▶ _Parts of the exercise_
1) Summarize the text on sanitizing and disinfecting cosmetics in two sentences.
2) In the text on sanitizing and disinfecting cosmetics, what dwell time does the CDC recommend for 70% isopropyl alcohol?
3) Write what comes next in the text on sanitizing and disinfecting cosmetics, starting after its final line.

▶ _Page extract_
Since the pandemic began makeup artists are researching the best practices for properly sanitizing their cosmetics. While it may seem that researching the best products is a step in the right direction, that is not enough to ensure proper sanitizing.
Let’s first define what “sanitizing” means:
Sanitizing involves using your 70% isopropyl alcohol to kill germs, bacteria, and some viruses. This chemical process will reduce the number of less harmful bacteria to a safe level. The CDC recommends a 5 minute dwell time for 70% isopropyl alcohol.
Some examples of sanitizing during an application are:
- Sanitizing your spatula with alcohol to ensure you have eliminated most bacteria before you dip it into your cosmetics.
- Sanitizing all cosmetic packaging.
- Sanitizing your brushes during an application.
- Sanitizing your hands with hand sanitizer.
Now let’s talk about what disinfecting means:
This involves using Lucas-Cide, or another hospital grade disinfectant. This chemical process is able to kill more harmful bacteria and blood-borne pathogens such as staph, MRSA, HIV and hepatitis. Effective disinfection takes place when dwell time directions are followed according to the product’s label.
Some examples of disinfecting during an application are:
- Disinfecting brushes after they have been cleaned and free of debris.
- Disinfecting tools like your metal cup, pencil sharpener, tweezers, scissors or grooming tools.

▶ _Data excerpt_
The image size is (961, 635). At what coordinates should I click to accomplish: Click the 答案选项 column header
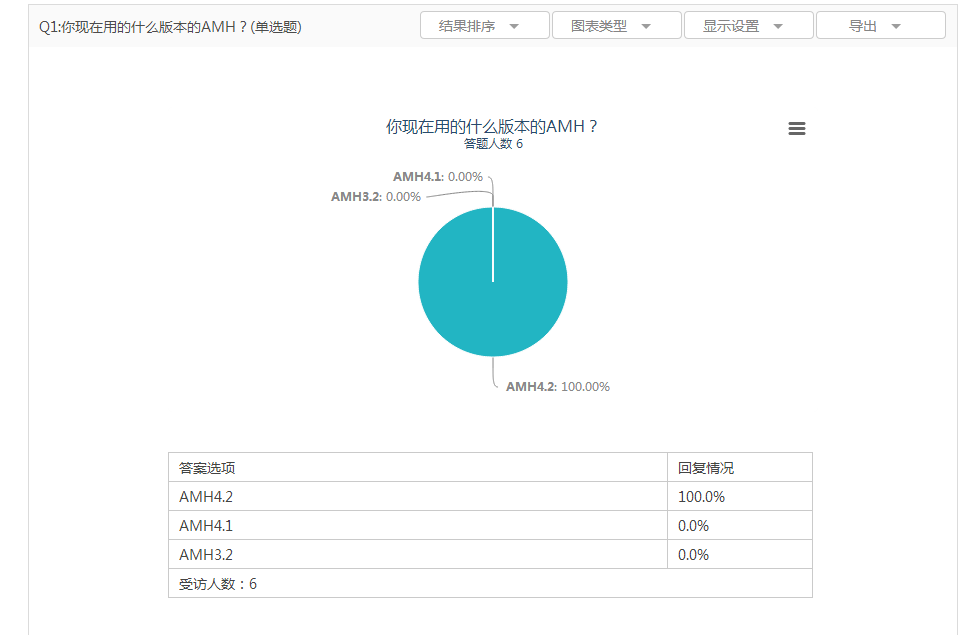pyautogui.click(x=207, y=468)
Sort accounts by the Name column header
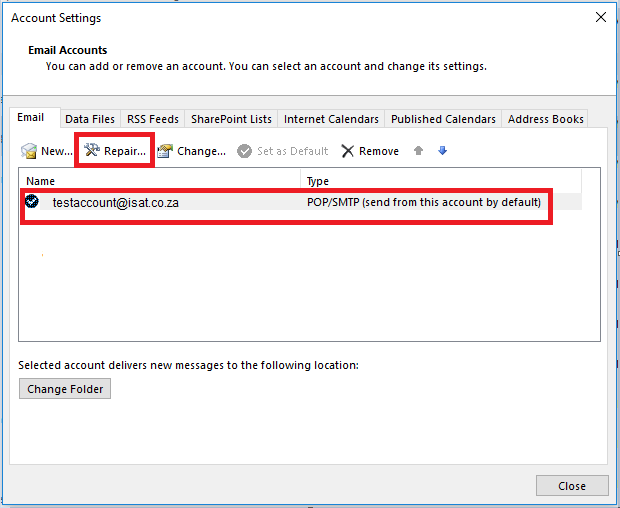 click(x=160, y=181)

▶ _Expected outputs_
1) Sanitizing uses 70% isopropyl alcohol to reduce less harmful bacteria to a safe level, with a CDC-recommended 5 minute dwell time, and applies to spatulas, cosmetic packaging, brushes and hands during an application. Disinfecting uses Lucas-Cide or another hospital grade disinfectant to kill more harmful bacteria and blood-borne pathogens, and applies to cleaned brushes and to tools such as metal cups, pencil sharpeners, tweezers and scissors.

2) The CDC recommends a 5 minute dwell time.

3)
- Disinfecting your station or other surfaces you and your client may come in contact with.
Here is what we recommend:
- Disinfect all your cosmetic packaging.
- Disinfect all tools and brushes between each client.
- Disinfect your work station before and after each client.
- Sanitize all cosmetics before and after depotting.
- Sanitize your hands often.
Here are products commonly used for sanitizing during a makeup application:
- 70% Isopropyl Alcohol
- Beauty So Clean
- Makeup Sanitizing Spray by Cinema Secrets
- Hand Sanitizer
Here are products/tools commonly used for disinfecting makeup tools:
- Sterile-Light (code sc389 for $210 off the Beauty Edition Illumicide Disinfecting Case)
Don’t let artistry before health ruin your career
In all facets of makeup, it seems as though beauty comes before health. Oftentimes, you’ll find artists apply makeup to a consumer and use that same brush to try the foundation on another consumer. Artists are not aware that there are bacteria that live on there, mucus membranes, blood-borne pathogens, and so it really doesn’t matter which area of the industry you take a look at. There is no makeup sanitation standard, until now.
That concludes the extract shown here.